In this section we showed how privacy engineering can be integrated into all phases of DevOps engineering. The term DevPrivOps was mentioned first in a recent position paper [57]. With this paper we want to further coin the term with regard to cloud computing environments and the chances of cloud-native tools to implement all privacy principles in practice. So far, the term DevOps was only augmented as DevSecOps. However, this perspective does not reflect the complexity of the privacy engineering discipline as a whole.

5 Discussion and Conclusion

Future privacy engineering tools need to be in line with the actual givens of practical information systems engineering. Without doubt, conceptual models provide us with guidelines for a better architecture of real-world systems. At the same time, a reality check is necessary to align with the environment of industry-grade cloud native computing. So far, we observed that the goal of privacy by design can then be reached when the software development lifecycle is focused on all dimensions as laid out in Sect. 3.

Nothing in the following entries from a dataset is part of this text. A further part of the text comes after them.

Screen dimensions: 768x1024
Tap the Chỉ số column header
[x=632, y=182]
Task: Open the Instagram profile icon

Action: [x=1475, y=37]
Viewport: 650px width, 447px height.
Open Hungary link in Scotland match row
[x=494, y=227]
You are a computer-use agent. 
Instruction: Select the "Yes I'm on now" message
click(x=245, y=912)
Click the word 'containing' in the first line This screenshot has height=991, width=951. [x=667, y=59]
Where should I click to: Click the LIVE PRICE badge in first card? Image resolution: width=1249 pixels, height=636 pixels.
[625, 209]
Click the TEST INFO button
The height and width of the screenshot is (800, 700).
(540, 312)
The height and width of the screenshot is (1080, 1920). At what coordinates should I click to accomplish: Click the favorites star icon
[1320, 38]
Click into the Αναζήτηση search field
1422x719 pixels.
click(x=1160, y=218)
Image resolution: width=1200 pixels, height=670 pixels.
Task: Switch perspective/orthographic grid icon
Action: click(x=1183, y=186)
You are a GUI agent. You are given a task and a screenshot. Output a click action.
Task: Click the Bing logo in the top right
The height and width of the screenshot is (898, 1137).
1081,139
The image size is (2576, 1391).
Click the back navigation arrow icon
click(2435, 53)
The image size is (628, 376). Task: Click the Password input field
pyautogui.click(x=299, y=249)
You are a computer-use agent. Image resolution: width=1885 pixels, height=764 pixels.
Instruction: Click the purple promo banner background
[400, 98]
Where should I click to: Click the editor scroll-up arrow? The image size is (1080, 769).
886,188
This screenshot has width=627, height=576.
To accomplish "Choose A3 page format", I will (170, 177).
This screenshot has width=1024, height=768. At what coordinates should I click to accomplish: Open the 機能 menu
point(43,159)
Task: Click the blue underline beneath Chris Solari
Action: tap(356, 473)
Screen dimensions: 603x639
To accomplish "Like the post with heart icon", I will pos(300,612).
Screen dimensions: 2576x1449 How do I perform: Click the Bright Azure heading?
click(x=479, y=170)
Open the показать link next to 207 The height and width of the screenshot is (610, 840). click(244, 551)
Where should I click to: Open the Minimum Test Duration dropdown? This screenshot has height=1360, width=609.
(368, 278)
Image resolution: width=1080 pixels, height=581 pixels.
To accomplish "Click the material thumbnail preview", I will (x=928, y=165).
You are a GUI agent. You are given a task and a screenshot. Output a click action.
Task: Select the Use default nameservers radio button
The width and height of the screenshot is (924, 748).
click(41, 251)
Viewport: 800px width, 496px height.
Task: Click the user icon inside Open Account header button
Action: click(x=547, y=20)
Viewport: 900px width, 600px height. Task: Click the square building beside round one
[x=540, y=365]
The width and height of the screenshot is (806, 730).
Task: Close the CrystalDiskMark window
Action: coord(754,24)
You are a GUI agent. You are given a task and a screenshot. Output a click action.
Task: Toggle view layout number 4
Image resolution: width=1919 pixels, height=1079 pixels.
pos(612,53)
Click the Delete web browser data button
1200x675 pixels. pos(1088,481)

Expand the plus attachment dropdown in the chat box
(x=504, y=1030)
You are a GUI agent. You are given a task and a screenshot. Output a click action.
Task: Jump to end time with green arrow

In this paper, malicious practices from within the corporation were not considered. It is evident that appropriate measures must also be taken in this regard. These are, however, primarily of an organizational nature. Consequently, clear processes and, above all, automated tests can also be effective protective safeguards. Manual manipulation away from the log is made significantly more difficult by DevPrivOps practices, e.g., when CI/CD pipelines alert or stop non-compliant code from running in production.

To the best of our knowledge, there have been no studies on the acceptance of privacy engineering methods that encompass all the dimensions identified above. Rather, there is the impression that priority is given to security- and data minimization related measures, while most other principles are neglected. To counteract this, further incentive models and easy-to-integrate technical options need to be developed. In this paper, we have provided first suggestions; in turn, a more comprehensive set of options for implementing privacy by design needs to be extracted from existing DevOps implementations.

In the same vein, we need evaluation methods for each of the elements in the cloud native privacy engineering matrix. For the development of these, we can first borrow ideas from both legal and technical methodology. Then, we need to carry out a cross-disciplinary discourse on the exact design of said approaches. This process is considered future work needed to be coming up next. Having these evaluation methods set up, we then can also better evaluate the “level of coverage” within each matrix element (possibly indicated by a filling level instead of binary hatching).

Finally, technological possibilities continue to grow at a rapid pace. With increasing connectivity through powerful mobile networks, the number of internet-enabled devices that will process personal data is exploding. For computing approaches such as fog computing and (I)IoT (Industrial Internet of Things), appropriate strategies need to be developed and tested to effectively implement the above privacy dimensions. However, they can also be beneficial and helpful for said principles [50].

So far, this work has presented two key models that bring privacy engineering by design and by default closer to the realities of information systems engineering. At the same time, it is intended to improve these designs in future iterations – just as suggested by the infinite loop presented above.